2015: Bajrangi Bhaijaan

Director: Kabir Khan

Kabir Khan stripped Salman Khan of his superstar aura to give us a do-gooder Everyman with a heart of gold. Bajrangi Bhaijaan — a large part of its triumph lay in its title — made a cause for the need for subcontinental peace by fashioning a cross-border drama that saw Salman’s simpleton Bajrangi pulling out all the stops to reunite six-year-old Munni (a cute Harshaali Malhotra) with her parents in Pakistan.

Essentially an emotional tale that pushed the buttons of humour and heart, feel-good and family, Bajrangi Bhaijaan scored because of its political overtones, with Kabir making sure that his film genuinely moved the viewer even when we knew that we were being manipulated. Salman made his Bajrangi endearingly naive and sweetly vulnerable, with Nawazuddin Siddiqui giving the film its wings. Even today, Bajrangi Bhaijaan remains a film we watch on repeat, laughing through Bajrangi and Munni’s ha-ha escapades and tearing up in its deeply moving climax, an ending even more distinctly utopian today.

Special mention: Dum Laga Ke Haisha

Rare moments of lost innocence formed the foundation of this Sharat Katariya film that evoked ’90s nostalgia — audio cassettes to Bajaj scooters — to come up with a tale of a mismatched couple working through their complexes and the complexities in their relationship to give us an uplifting romance that felt so real.

Dum Laga Ke Haisha rode high both on strength and vulnerability, doing away with the cliches of a Bolly rom com and crackling with some slice-of-life humour (“Limca pee lo, gas theek ho jayega,” was so-so-relatable).

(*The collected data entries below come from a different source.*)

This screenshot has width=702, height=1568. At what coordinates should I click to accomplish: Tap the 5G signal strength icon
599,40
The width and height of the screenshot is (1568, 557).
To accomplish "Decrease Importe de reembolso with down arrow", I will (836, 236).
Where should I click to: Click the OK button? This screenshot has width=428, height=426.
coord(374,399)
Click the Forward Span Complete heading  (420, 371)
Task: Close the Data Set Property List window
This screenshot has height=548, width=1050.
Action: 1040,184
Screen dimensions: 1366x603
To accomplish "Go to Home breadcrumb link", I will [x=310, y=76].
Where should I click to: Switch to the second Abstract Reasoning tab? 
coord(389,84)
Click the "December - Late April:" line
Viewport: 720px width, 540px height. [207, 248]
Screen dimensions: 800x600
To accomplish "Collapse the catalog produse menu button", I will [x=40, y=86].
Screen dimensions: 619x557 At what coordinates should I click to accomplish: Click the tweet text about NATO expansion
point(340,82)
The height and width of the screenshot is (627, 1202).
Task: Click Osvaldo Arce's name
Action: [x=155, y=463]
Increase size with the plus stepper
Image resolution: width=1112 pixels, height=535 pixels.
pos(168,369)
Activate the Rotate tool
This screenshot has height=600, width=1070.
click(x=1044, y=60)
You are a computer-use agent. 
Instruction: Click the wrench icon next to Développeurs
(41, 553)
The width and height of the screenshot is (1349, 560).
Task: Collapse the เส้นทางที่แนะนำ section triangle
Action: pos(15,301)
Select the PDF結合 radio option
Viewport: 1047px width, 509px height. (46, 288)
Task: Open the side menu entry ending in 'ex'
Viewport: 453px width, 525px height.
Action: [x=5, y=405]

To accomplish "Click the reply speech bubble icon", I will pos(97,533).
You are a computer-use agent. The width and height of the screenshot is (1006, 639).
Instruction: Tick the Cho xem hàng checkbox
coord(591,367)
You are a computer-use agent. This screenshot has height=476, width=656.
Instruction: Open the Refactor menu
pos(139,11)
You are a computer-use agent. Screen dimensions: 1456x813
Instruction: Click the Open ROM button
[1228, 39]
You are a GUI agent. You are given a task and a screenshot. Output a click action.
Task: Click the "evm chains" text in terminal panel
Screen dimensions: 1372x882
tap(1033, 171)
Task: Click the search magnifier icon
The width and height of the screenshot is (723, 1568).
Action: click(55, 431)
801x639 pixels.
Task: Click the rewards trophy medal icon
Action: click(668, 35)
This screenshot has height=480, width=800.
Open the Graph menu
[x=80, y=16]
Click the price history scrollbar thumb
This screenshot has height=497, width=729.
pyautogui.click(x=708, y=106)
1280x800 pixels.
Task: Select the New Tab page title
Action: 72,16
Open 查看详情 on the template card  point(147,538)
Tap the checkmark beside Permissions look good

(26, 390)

Ayushmann Khurrana, in what was the beginning of his dream run that continues till now, got his flawed hero down pat with debutante Bhumi Pednekar doing away with vanity to pile on the kilos in her portrayal of an overweight woman brimming with confidence. The soulful Moh moh ke dhaage — Papon and Monali Thakur at their best, with Varun Grover striking gold with his words — took care of the rest.

A scene from the movie

A scene from the movie Source: ‘Aligarh’

2016: Aligarh

Director: Hansal Mehta

Manoj Bajpayee’s sterling performance — soulful, stirring, searing — was at the heart of this Hansal Mehta gem that spoke about dignity and self-respect, focusing on the physical and mental torture that Professor Siras, a real-life professor of Aligarh Muslim University hounded for his sexual orientation, faced in an India still queasy about homosexuality. Penned by Apurva Asrani, it was both timely and telling, doing away with the stereotypes that Bollywood is largely guilty of in portraying gay characters. Aligarh spoke more through its silences — mostly courtesy a brilliant Bajpayee — giving us a film that held up a mirror to society and also called for deep introspection. It stressed on the need to not label and the right to privacy, touching upon loneliness and consent. Rajkummar Rao lent able support, but it was Bajpayee, portraying Siras as a man fighting for his identity but never apologetic about it, who made Aligarh the film it is. That shot of him quietly sitting in the dark, nursing a drink and staring into nothingness as the strains of Aap ki nazron ne samjha wafted in, was nothing short of pure movie magic.

A scene from the movie

A scene from the movie Source: ‘Pink’

2016: Pink

Director: Aniruddha Roychowdhury

The feeling of being helpless even at your strongest... because you are a woman. That’s the horror that Pink brought out into the open with Tolly man Aniruddha Roychowdhury hitting hard with his Bolly debut, articulating a woman’s right to consent. Delhi may have been the setting of this film that uncovered many uncomfortable truths, but it told the story of every woman in India striving for pride and fighting against prejudice. We watched Minal, Falak and Andrea going through trying times — their lives and reputations on the line — with Pink being a film that empowered us as much as it made us feel helpless.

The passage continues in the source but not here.